Vestibular paroxysmia is the name given to the syndrome caused by vascular compression of the vestibulocochlear nerve. Chronic external pressure on this nerve from an adjacent blood vessel is thought to lead to demyelination, decreasing its firing threshold and making the nerve susceptible to excessive stimulation and causing vertigo attacks [4]. It is a vestibular episodic disease presenting great variability in the number of attacks between patients. However, the type of vertigo (spinning or non-spinning) and the number of attacks per day are very constant intra individually. These attacks typically last less than one minute [5]. Many patients develop nystagmus with hyperventilation (and, therefore, with exercise), because it lead to transient changes in conductivity across the demyelinated portion of the vestibulocochlear nerve causing ephaptic discharges [6]. Cephalic movements and certain head positions can also trigger vertigo attacks, as they increase neurovascular contact.

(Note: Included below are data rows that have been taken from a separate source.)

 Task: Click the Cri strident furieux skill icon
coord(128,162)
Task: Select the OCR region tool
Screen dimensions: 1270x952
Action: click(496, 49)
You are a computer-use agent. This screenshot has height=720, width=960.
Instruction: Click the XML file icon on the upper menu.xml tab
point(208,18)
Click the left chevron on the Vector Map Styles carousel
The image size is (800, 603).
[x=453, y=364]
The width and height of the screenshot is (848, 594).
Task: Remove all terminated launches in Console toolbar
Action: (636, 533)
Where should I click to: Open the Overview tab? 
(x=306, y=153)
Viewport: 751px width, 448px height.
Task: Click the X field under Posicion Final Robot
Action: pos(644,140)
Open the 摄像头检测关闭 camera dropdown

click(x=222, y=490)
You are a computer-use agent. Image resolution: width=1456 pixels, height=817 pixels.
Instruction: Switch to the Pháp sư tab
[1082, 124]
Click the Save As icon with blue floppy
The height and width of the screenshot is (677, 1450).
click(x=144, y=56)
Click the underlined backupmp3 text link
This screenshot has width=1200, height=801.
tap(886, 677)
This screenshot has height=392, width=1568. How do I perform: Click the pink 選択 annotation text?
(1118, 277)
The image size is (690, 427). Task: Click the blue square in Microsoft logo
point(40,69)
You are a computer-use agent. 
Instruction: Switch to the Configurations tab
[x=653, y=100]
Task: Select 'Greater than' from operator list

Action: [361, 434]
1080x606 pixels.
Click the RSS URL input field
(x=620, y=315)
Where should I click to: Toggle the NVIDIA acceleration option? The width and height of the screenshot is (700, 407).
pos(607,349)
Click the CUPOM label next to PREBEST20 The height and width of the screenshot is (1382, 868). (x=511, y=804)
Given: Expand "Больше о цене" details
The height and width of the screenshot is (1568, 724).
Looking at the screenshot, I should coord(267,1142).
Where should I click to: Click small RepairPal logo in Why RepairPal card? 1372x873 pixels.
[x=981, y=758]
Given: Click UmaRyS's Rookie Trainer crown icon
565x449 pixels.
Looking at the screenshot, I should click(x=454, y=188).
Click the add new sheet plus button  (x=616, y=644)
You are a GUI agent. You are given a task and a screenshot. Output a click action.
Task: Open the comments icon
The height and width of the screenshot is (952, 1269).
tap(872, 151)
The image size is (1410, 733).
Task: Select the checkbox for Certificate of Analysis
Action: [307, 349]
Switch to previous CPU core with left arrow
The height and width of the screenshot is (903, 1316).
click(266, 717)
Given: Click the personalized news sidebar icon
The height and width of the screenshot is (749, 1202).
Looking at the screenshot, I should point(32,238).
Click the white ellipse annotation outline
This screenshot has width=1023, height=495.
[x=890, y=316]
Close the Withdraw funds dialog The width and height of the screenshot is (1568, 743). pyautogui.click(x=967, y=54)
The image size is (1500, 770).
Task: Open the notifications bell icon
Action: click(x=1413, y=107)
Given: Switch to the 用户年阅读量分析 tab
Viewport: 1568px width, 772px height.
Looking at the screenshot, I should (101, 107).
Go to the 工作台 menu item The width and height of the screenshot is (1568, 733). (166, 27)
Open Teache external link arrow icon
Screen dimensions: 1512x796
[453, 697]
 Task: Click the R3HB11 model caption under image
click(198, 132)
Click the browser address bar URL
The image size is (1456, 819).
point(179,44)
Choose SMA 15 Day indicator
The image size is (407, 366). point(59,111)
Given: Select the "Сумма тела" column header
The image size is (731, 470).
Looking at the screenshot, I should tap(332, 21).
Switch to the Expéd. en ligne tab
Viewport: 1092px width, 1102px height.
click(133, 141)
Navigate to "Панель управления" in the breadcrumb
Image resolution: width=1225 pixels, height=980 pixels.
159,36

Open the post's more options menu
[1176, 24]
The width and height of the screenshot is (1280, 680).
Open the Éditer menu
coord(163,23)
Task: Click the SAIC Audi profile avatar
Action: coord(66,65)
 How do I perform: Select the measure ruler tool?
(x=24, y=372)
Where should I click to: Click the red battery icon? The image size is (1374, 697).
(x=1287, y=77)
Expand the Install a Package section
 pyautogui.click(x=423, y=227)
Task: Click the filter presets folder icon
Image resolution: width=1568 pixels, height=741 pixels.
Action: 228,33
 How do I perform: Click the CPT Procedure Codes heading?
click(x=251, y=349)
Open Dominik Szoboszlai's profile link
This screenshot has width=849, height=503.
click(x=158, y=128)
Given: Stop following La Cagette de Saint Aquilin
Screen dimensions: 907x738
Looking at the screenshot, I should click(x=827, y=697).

Clinical professionals should exclude more frequent conditions such as BPPV, vestibular migraine, superior semicircular canal dehiscence (with symptoms typically triggered by Valsalva manoeuvre or louder sounds–Tulio’s phenomenon) or cerebrovascular disease. The positive response to antiepileptics, as showed in the clinical case, plays also an important role in the diagnosis. In fact, even low dosages of carbamazepine (200-600 mg per day) or oxcarbazepine (300-900 mg per day) seem to be effective. These drugs act as blockers of the transmembrane fast sodium channels, thus reducing neuronal excitability. Only in cases refractory to medical treatment, surgical microvascular descompression should be considered [3]. This syndrome can also manifest in children who present with the frequent short episodes of vertigo, potencially confounding with benign paroxysmal vertigo of childhood. The neurovascular cross-compression syndrome may resolve spontaneously since vascular brain and bone structures grow at different speeds or be easily treated with low dosages of carbamazepine [3,7].

Conclusion

In spite of being a very unusual condition, vestibular paroxysmia should be considered in cases of episodic vertigo. Making this diagnosis correctly allows to treat accurately some vertigo scenarios that otherwise would be very tough to manage.